→ MATERIAL SUPPLIED
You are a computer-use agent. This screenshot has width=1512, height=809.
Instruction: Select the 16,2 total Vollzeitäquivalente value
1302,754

...

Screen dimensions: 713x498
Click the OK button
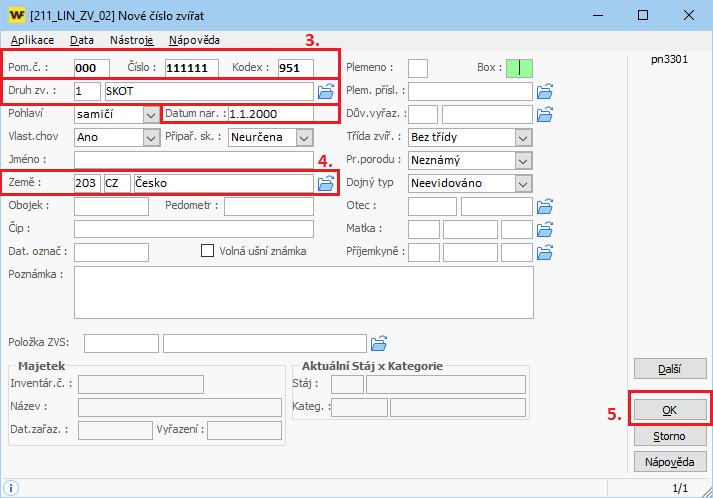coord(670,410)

==

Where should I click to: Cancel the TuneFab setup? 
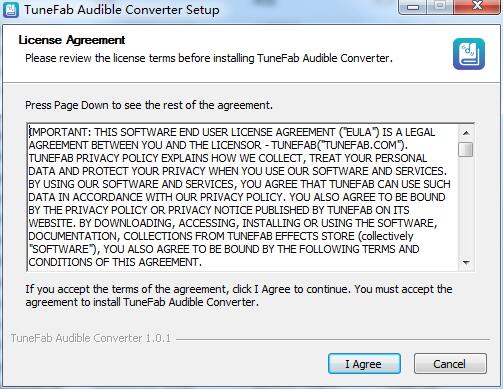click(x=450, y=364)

→ YOUR INSTRUCTIONS
Arrange the records from the line with "Where should I" to the line with "click(x=450, y=364)" as a JSON list of strings, one string per line, omitting blank lines. Leave the pictures out of the answer.

→ OUTPUT FOR THIS TASK
[
  "Where should I click to: Cancel the TuneFab setup? ",
  "click(x=450, y=364)"
]